Formulieren wir einen Bezugspunkt. Ein Kunstwerk präsentiert sich selbst als BILD, dessen Betrachtetwerden ein Medium erzeugt, das in und mit seiner Form der Darstellung als auch sprachlich formulierte Bezugnahme auf eine weithin unbestimmte Wirklichkeit erscheint. Man kann die Probleme kontextuellen Darstellens und Denkens vor allem auch als Realisierung einer jeweils zu aktualisierenden Bezugnahme bestimmen. Eine Bezugnahme realisiert, allgemein gesagt, die Art und Weise, wie das Werk selbst intern auf bereits realisierte Bezugnahmen reagiert. Eine Bezugnahme ist, in unserem Zusammenhang abstrakt formuliert, eine offene Form der Darstellungsbegrenzung, in der präsent wird, dass etwas begrenzt erscheint  - und zugleich wie etwas nicht präsentiert wird, obwohl eine Bezugnahme erscheint, in/mit der etwas (Abwesendes) realisiert wird. Eine Grenzen setzende Bezugnahme schließt Formen der Präsentation ein, indem sie als bezugnehmende Form auch Formen des Nichtbezugs ein- bzw. ausschließen kann. Jede Bezugnahme ist dabei ein doppelwertiges Selbstelement in der Darstellung von Kunst: es repräsentiert sowohl eine Menge von Beziehungen und präsentiert als Form gewordene, angewandte Bezugnahme auch selbst ein Element innerhalb einer Form von Darstellung, in der und mit der sie selbst in  historischen, ästhetischen, formalen Beziehungen betrachtet und im Vollzug des Werkes präsent gehalten wird.   

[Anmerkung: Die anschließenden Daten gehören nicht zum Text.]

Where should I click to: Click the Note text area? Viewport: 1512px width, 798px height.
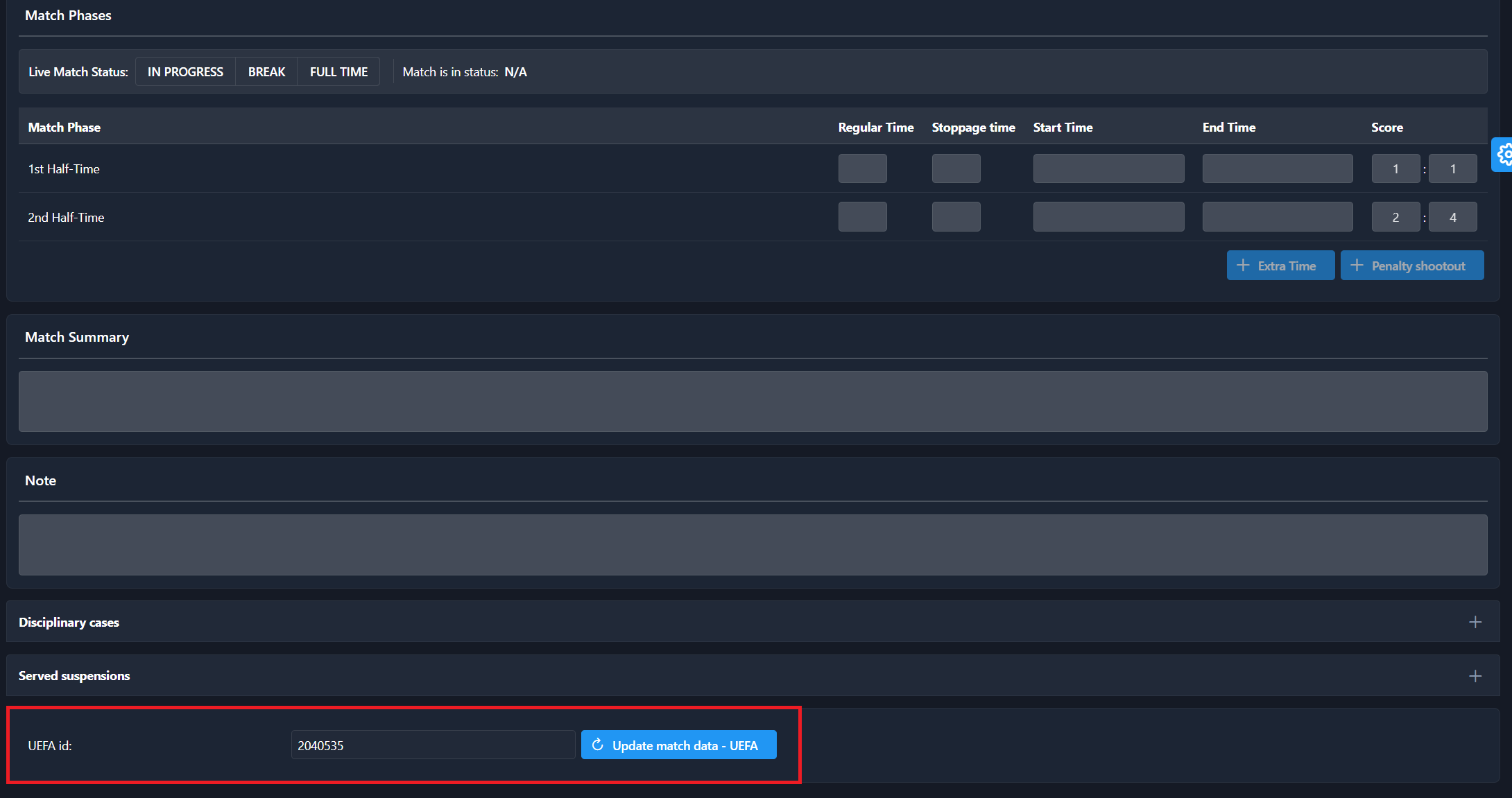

Das Problem, den historischen Begriff und den systematischen Status von Kunst in selbst-reflektierender Weise zu bestimmen, verschärft sich angesichts der heutigen paradoxen Situation dieses Unbestimmte im Feld der Kunst - als scheinbar unbegrenzten Ort, Raum und Geschehen - zu bestimmen, in dem dieses Geschehen zwischen Entgrenzung (ihres unbestimmt bleibenden Kontextes) und Begrenzung (ihrer kontextuell bestimmten Strukturierung offener „Wahrnehmungsperspektiven“) durch einen Formulierungsprozess entsteht. Kunst entsteht trotz aller bisherigen  programmatisch inszenierten Entgrenzungsversuche wohl gerade umgekehrt: durch das bestimmte Markieren von Limitierungen innerhalb eines Kunstkontextes. Der Kontext, in dem ästhetische Ereignisse formulierend Form gewinnen, aktiviert sich durch die besonderen Formulierungen von äußeren und inneren Distanzen, die das Werk vom Prozeß ihrer Betrachtung trennen und es gleichzeitig mit diesem Vollzug in dieses rückbeziehen.

Betrachtendes Beobachten

Was man erst seit den letzten Jahren genauer zu reflektieren gewohnt ist, ist die rezeptions-ästhetisch gewonnene Erkenntnis, daß man Kunst nicht nur von Außen beobachtet, sondern - implizit - mit ihr betrachtend handelt, indem man auf die Formen ihrer Kreationen, Selbst-Stilisierungen, Markierungen, Entgrenzungen, Störungen usw. reagiert - also allgemein formuliert: Formen des Betrachtens im Kunstkontext beobachtend zur Darstellung bringt. Daß Kunst wie alle Formen außerhalb des Kunstkontextes präsentiert werden, bedeutet nicht, daß sie ihren Ort und ihren Sinn durch fortgesetztes Entgrenzen verloren hat, sondern, daß sie an zusätzlicher innerer Autonomie gewonnen hat, indem sie sich selbst und ihre erweiterten Funktionen innerhalb der Gesellschaft (bzw. des Kunstdiskurses) trennschärfer als bisher zu definieren gezwungen ist. Kunst bestimmt sich heute weniger durch Erweiterung als durch die Bestimmung ihrer materiellen Grenzen, in deren Bereichen sie sich zu profilieren hat. Werke realisieren sich in medialen Umgebungen, mittels bestimmter Modi werkorientierter Präsentation und Betrachtung, die Beziehungen zu historischer und gegenwärtiger Kunst formulieren und als solche in ihre äußeren Darstellungsformen eingeschlossen seien können. Kunst ist, worauf vor allem die Rezeptionsästhetik der letzten zwei Jahrzehnte (Wolfgang Kemp; Hans Belting, Werner Busch) aufmerksam gemacht hat, vor allem auch eine Kunst der Ein- und Ausschließung; indem die (ausgeschlossenen) Betrachter ihren Anteil an der Werkentstehung erkennen, reflektieren sie die argumentativ entwickelte Form, in und mit der sie sich der Grenze dessen annähern, wie <Kunst> bestimmt, d.h. historisch, ästhetisch, anthropologisch oder sonstwie markiert wird. In der Form einer bestimmten Reflexion formt sich ein unbestimmter Teil des Werkes, der als Medium zwischen Werk und Kontext selbst Form gewinnt. In diesem den Betrachter involvierenden Realisationsprozess von Form und Formulierung hat sich das Konzept des Kontextes als höchst anschlussfähig für die Kommunikation mit dem Medium Kunst erwiesen.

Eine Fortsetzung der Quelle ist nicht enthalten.